## Material shown
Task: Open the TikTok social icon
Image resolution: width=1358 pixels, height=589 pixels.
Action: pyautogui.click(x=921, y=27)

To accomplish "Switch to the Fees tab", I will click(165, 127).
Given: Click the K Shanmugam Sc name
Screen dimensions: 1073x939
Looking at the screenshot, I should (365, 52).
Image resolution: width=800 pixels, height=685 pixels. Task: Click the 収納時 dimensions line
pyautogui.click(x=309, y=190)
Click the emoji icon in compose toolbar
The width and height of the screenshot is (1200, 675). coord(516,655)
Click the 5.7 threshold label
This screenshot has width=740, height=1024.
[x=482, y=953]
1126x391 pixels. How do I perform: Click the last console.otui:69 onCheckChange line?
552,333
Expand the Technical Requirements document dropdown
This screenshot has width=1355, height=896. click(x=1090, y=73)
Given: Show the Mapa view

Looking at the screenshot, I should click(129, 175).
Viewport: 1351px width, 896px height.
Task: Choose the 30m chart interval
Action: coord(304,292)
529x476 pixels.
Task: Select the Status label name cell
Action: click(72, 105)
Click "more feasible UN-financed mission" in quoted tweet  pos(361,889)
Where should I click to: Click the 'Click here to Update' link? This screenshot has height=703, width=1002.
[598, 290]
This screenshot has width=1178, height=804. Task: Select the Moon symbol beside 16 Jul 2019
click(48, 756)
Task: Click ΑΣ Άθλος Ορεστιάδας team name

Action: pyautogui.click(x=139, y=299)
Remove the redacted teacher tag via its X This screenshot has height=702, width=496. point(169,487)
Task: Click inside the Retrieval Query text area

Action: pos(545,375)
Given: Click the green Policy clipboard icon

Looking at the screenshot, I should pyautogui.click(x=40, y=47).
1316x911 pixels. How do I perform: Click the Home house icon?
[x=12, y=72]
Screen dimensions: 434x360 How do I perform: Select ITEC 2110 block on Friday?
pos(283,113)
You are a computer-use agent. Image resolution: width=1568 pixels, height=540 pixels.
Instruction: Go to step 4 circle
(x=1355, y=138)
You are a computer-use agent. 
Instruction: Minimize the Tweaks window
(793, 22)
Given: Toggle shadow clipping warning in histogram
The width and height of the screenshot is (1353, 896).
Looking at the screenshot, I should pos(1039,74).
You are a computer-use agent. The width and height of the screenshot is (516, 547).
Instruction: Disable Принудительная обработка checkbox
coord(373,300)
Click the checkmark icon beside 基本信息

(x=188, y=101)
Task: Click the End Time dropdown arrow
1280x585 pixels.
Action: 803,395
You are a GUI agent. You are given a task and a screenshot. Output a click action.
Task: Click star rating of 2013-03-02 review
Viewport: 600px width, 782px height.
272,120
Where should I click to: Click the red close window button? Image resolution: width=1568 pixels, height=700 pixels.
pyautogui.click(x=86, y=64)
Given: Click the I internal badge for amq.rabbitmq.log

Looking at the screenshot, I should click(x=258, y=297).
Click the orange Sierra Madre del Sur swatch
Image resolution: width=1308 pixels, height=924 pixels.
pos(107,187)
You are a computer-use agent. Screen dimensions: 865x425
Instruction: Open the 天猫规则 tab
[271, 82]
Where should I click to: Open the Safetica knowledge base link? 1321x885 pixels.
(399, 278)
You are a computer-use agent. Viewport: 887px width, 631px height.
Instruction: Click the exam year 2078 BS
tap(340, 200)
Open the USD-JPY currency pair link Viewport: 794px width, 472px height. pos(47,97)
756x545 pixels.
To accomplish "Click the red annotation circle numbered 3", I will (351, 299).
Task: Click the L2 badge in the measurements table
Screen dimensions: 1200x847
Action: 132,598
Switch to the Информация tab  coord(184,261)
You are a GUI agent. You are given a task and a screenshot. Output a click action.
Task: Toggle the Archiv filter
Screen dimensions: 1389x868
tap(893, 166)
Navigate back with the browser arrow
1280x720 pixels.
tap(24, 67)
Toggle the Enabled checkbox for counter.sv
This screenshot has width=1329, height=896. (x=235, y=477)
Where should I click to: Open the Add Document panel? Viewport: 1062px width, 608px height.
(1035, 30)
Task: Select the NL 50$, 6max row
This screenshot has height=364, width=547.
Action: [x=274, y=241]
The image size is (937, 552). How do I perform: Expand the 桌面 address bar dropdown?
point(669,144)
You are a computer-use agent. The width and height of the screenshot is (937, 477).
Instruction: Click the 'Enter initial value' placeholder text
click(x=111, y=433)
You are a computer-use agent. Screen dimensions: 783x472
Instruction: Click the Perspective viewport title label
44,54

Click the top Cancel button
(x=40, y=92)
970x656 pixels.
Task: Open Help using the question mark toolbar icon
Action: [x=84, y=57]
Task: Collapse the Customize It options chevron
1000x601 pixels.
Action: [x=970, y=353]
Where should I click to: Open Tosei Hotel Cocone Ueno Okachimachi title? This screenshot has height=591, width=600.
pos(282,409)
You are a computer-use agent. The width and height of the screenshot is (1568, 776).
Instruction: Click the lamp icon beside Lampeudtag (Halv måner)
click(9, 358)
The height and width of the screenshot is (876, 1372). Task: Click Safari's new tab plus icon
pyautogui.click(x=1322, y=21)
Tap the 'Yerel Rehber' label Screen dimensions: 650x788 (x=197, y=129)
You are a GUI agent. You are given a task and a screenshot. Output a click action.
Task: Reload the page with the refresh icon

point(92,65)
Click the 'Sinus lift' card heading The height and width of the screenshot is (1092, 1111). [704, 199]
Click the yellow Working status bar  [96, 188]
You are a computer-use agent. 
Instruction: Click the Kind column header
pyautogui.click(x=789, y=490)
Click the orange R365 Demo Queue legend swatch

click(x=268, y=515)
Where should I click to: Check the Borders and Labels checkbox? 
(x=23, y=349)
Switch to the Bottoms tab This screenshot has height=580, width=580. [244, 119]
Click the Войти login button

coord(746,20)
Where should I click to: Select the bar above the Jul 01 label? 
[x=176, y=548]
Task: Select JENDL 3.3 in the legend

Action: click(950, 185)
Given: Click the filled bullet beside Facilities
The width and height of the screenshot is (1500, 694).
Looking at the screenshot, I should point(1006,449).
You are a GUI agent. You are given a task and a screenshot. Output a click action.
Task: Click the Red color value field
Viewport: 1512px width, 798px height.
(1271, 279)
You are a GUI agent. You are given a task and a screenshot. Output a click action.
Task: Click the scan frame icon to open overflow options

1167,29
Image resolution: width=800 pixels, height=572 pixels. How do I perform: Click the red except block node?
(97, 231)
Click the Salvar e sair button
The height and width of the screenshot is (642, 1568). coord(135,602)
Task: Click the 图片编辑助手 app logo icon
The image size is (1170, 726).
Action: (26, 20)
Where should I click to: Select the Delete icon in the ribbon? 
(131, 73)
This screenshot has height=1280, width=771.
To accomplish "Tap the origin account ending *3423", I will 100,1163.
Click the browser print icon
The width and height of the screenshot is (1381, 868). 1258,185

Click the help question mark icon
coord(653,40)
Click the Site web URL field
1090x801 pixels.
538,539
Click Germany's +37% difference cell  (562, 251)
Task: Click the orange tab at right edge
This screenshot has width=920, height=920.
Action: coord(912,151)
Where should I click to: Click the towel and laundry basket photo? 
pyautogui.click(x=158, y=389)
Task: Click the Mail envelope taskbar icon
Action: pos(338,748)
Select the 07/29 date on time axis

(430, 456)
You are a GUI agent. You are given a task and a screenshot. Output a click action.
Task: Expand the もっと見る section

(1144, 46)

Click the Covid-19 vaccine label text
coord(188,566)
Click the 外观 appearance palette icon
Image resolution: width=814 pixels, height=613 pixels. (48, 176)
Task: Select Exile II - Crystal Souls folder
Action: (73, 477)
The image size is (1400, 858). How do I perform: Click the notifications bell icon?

## Task details
In the lines above, find the word "accomplish" and copy every line it occurs in.

## Result of the exercise
To accomplish "Switch to the Fees tab", I will click(165, 127).
To accomplish "Click the red annotation circle numbered 3", I will (351, 299).
To accomplish "Tap the origin account ending *3423", I will 100,1163.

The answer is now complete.